Options (of various degrees)

There are a number of ways to make a piece of code execute conditionally in OpenQL, global- and pass options being the most obvious ones. But there are more, with different use cases, so let’s go over them.

Pass options

Wherever possible, pass options are what should be used to configure things related to passes.

Global options

Global options are primarily a remnant from before we had passes. They should now only be used for backward compatibility, and for things that cannot be turned into pass options due to needing to be available outside the context of a pass. If you really need them, they are defined in src/ql/com/options.cc.

Platform JSON configuration file options

Anything that has access to the IR can read arbitrary JSON from the platform configuration data structure; the raw JSON is always maintained, and unrecognized keys are silently ignored (somewhat by design). So, whenever you have an optional bit of code that’s logically related to the platform and that has access to the platform, this is what you should use. Usually, though, it makes more sense to use a pass option.

Preprocessor-based options

The C preprocessor can be used to set options at compile-time. There are various ways to do this (beyond just #define) in the context of CMake, which are preferred to the usual C++ way, because they don’t require a user to modify code in order to change the option.


All preprocessor macros should use the QL_ prefix, to avoid name clashes with libraries we’re depending on, or (if it ever happens) the codebase of software depending on OpenQL within C++.

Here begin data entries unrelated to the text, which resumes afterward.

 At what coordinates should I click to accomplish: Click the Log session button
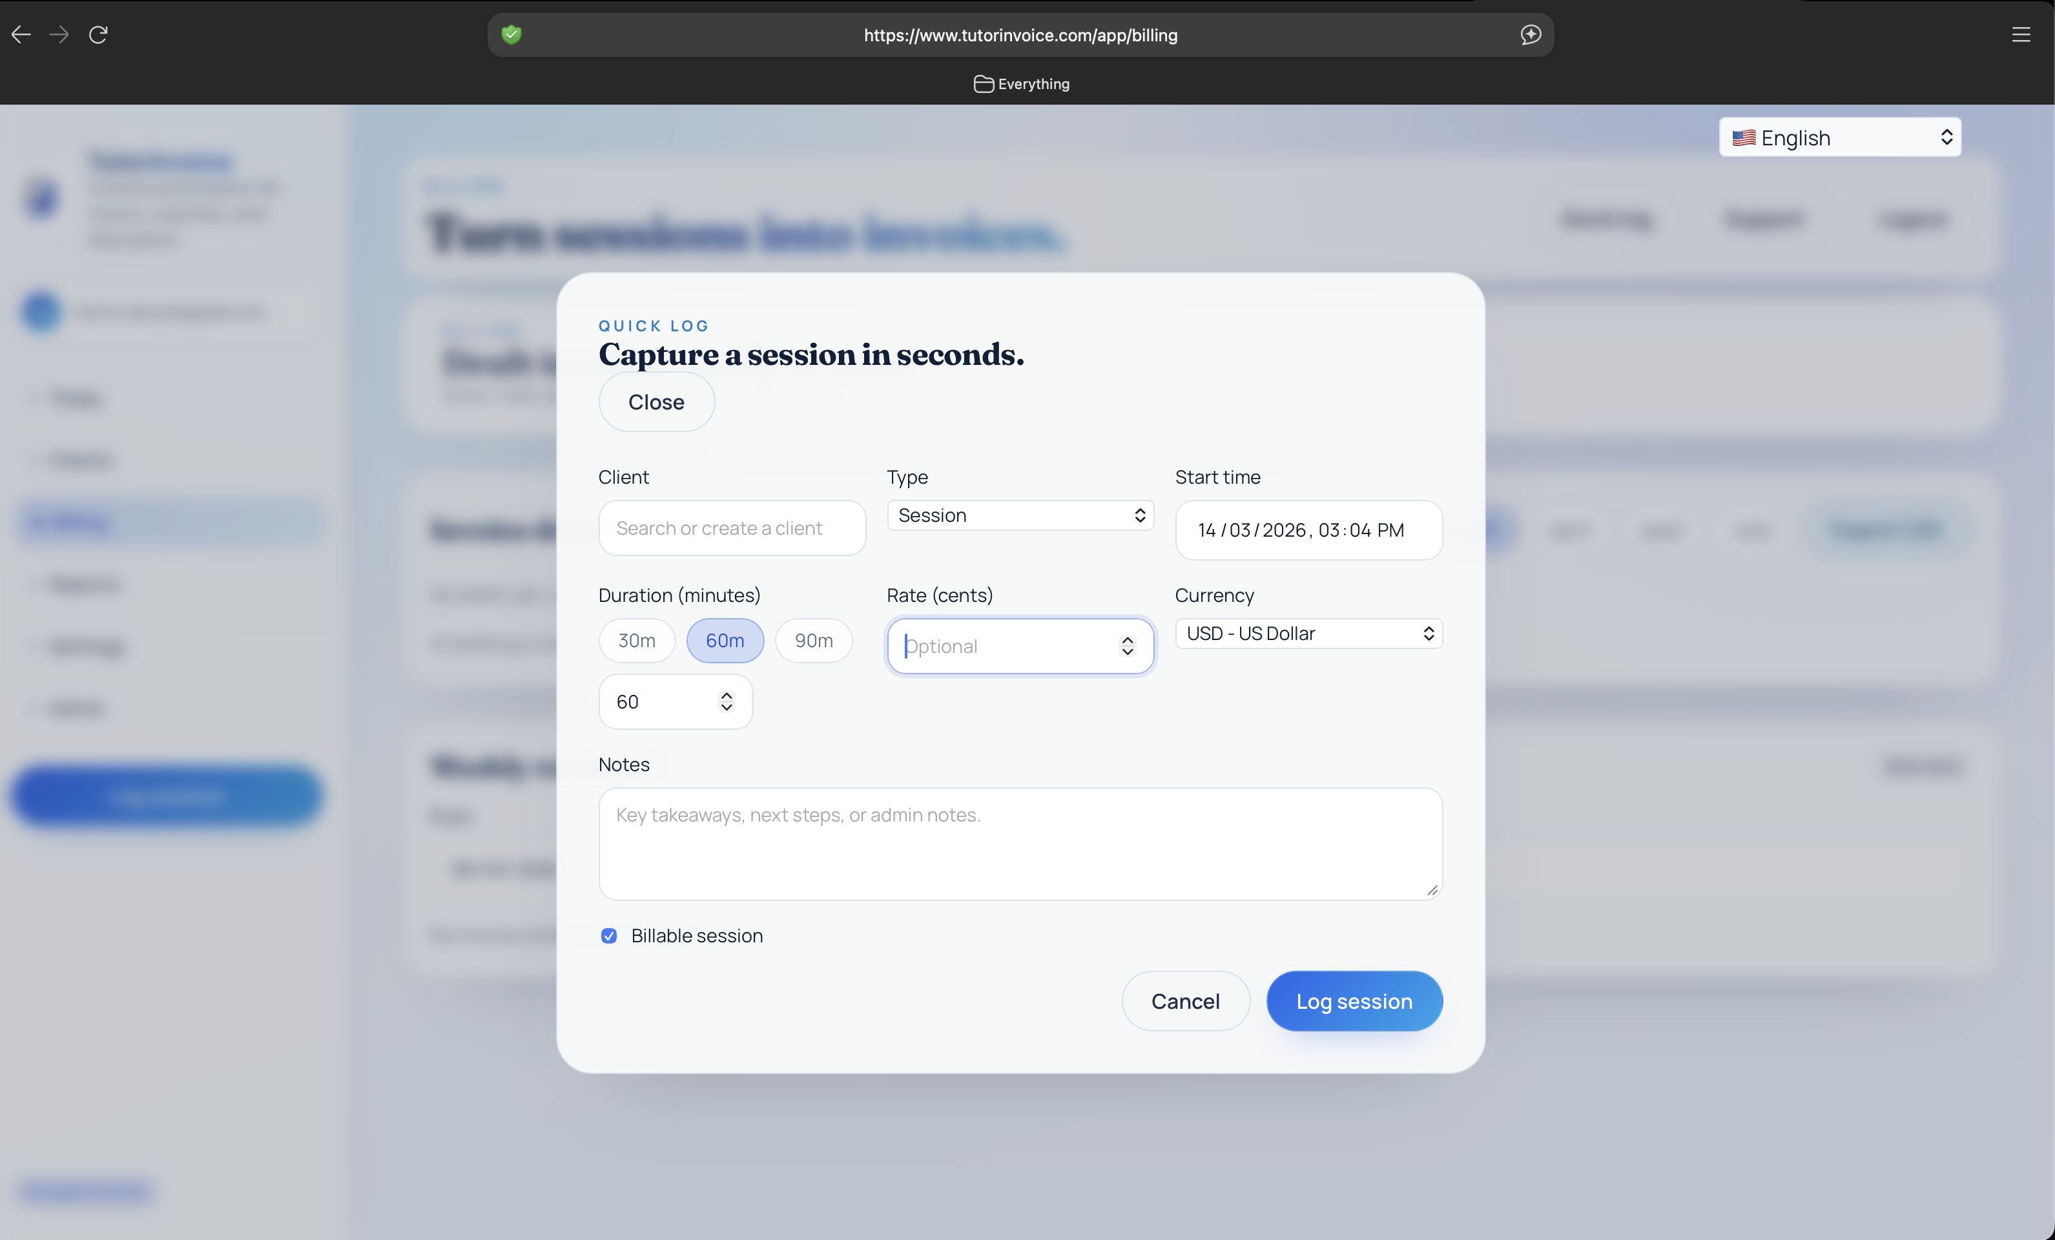(x=1354, y=1001)
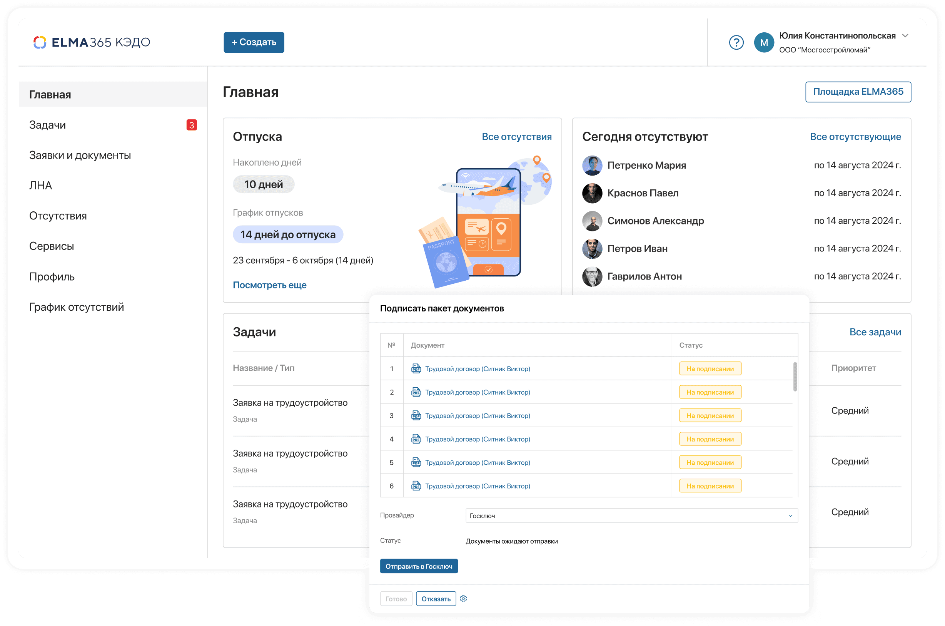Click PDF icon of document row 4

click(416, 439)
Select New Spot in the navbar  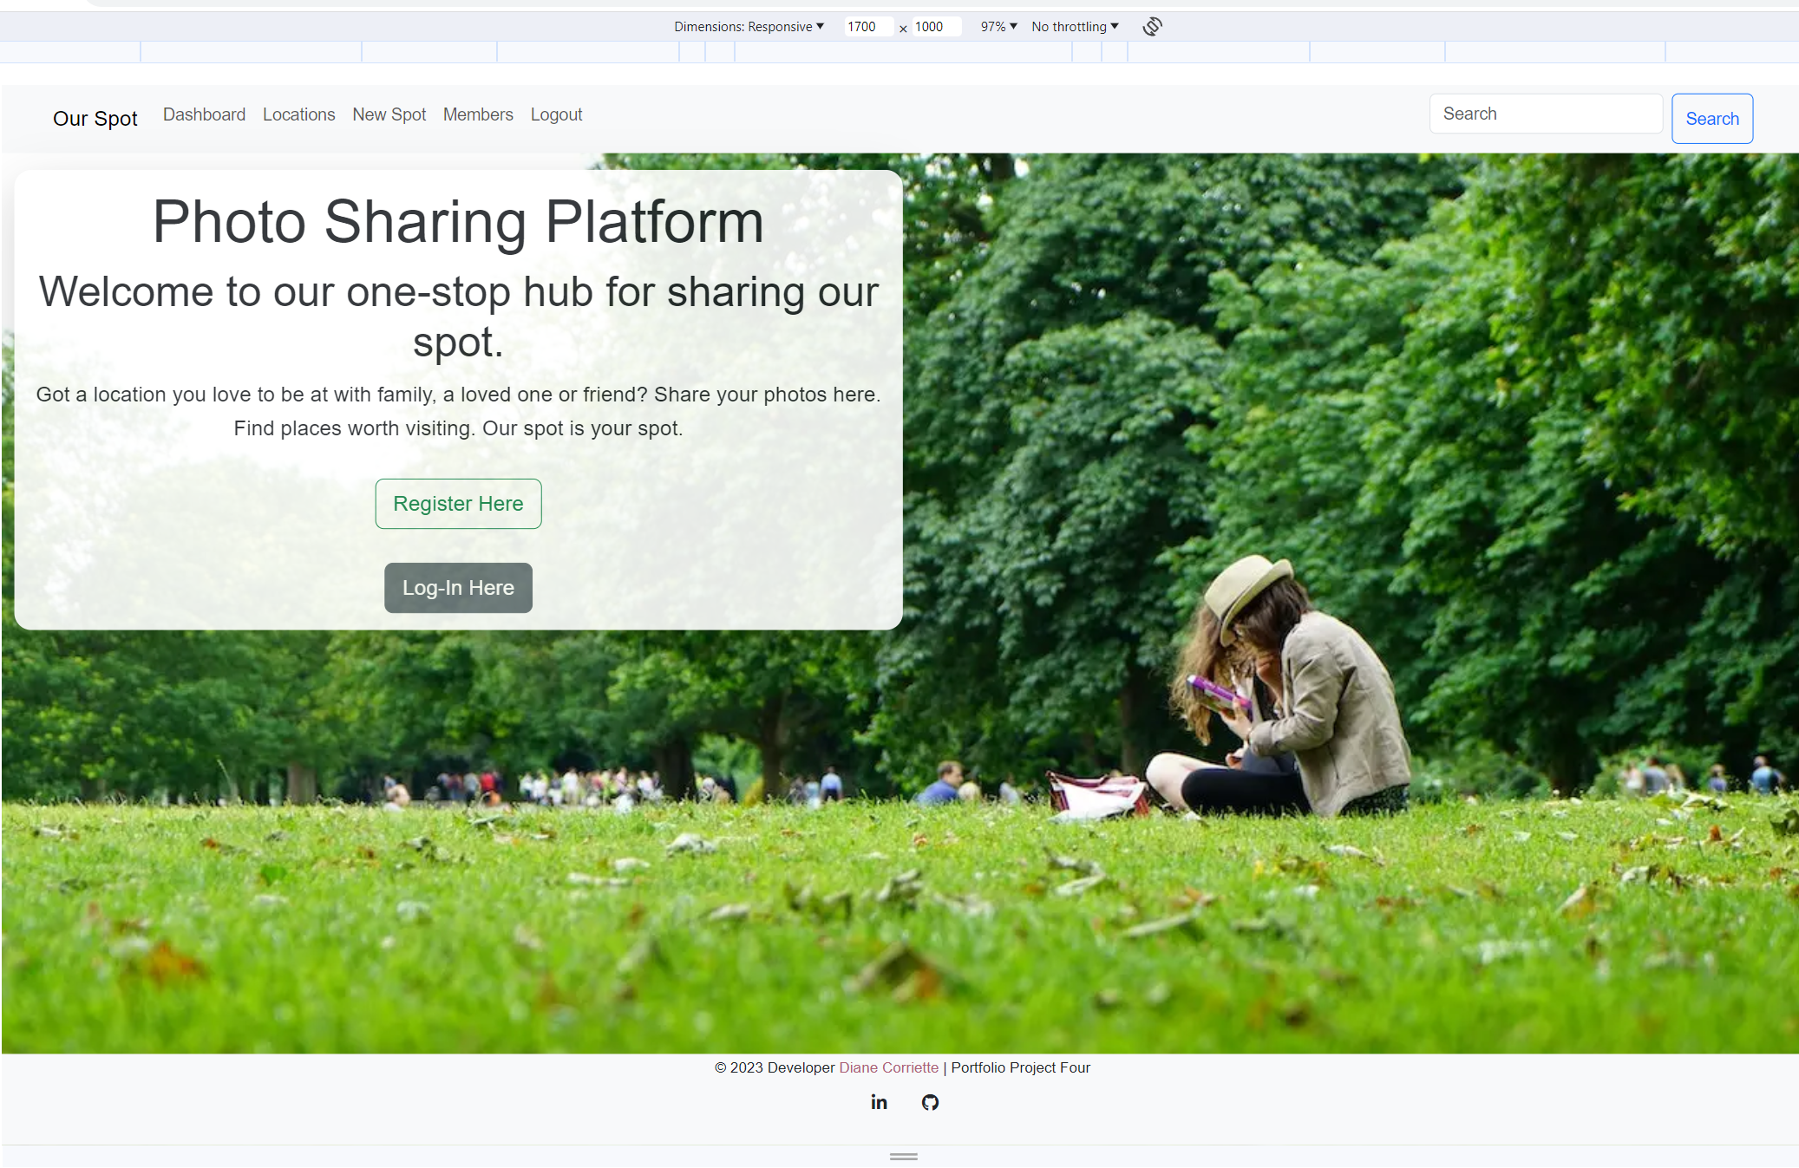click(389, 114)
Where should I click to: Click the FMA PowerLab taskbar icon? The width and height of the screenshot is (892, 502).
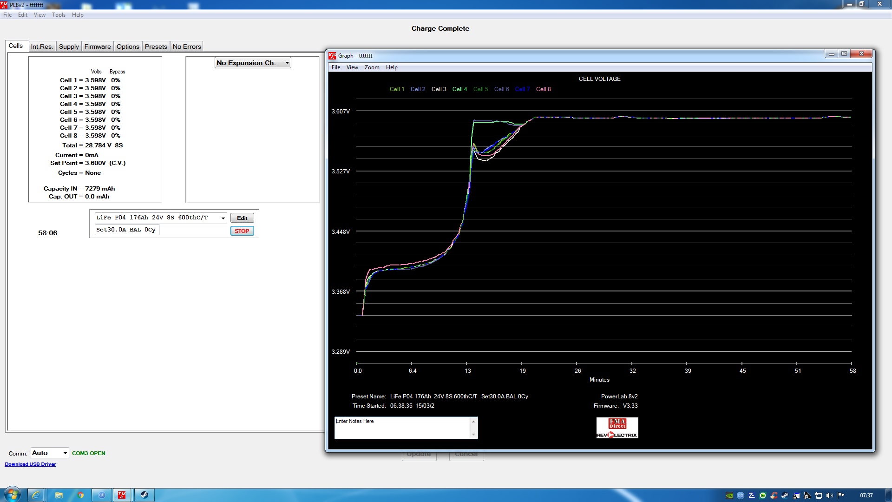point(122,495)
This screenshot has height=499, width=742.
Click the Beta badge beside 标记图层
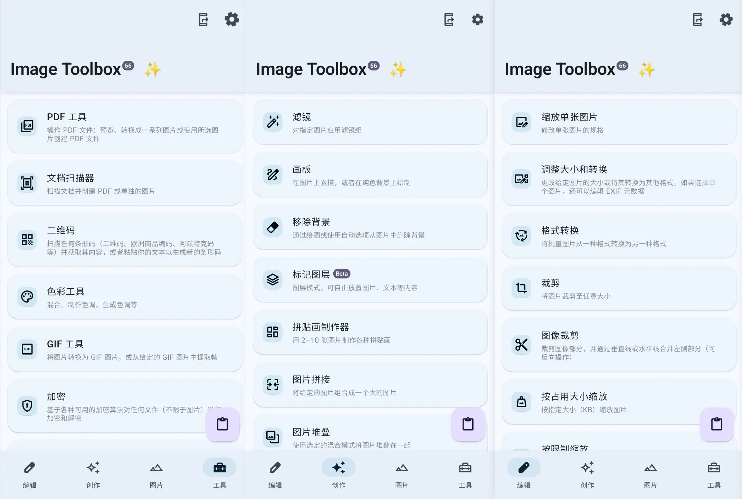[342, 274]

CMake target_compile_definitions

These are useful for pieces of code that shouldn’t even be attempted to be compiled when the option is off. However, the associated preprocessor directive must not be used in public header files! After all, if OpenQL would be installed and a user would link against it, they wouldn’t use the CMakeLists file at all, and thus you’d end up with arbitrary discrepancies in the header files! When nevertheless used, they should be added at the bottom of the “OpenQL library target” section of the main CMakeLists.txt file.

Whether the macro is defined or now would normally be controlled via a CMake option/cache variable, created with the option() function. These directives should be placed at the top of the main CMakeLists.txt file, in the “Configuration options” section.

CMake configure_file options

When the above is not possible because the definition is also needed in public header files, you can instead use ql/config.h, again in conjunction with an option() directive. To do so:

  • add a #cmakedefine directive to src/ql/config.h.template;

  • make sure that the name of the preprocessor directive exists as a yes/no CMake variable when config.h is created (also in the “OpenQL library target” section of the main CMakeLists.txt file); and

  • ensure that ql/config.h is included in all files that use the definition.

The latter is of course very important, otherwise you’ll get the same kind of discrepancies that you would for target_compile_definitions. Basically, this just shifts that problem. Choose the one that’s more convenient.

#define in some header file somewhere

You can do this if you want, but it should only be done for things that rarely change. After all, you can’t change the option without changing sources.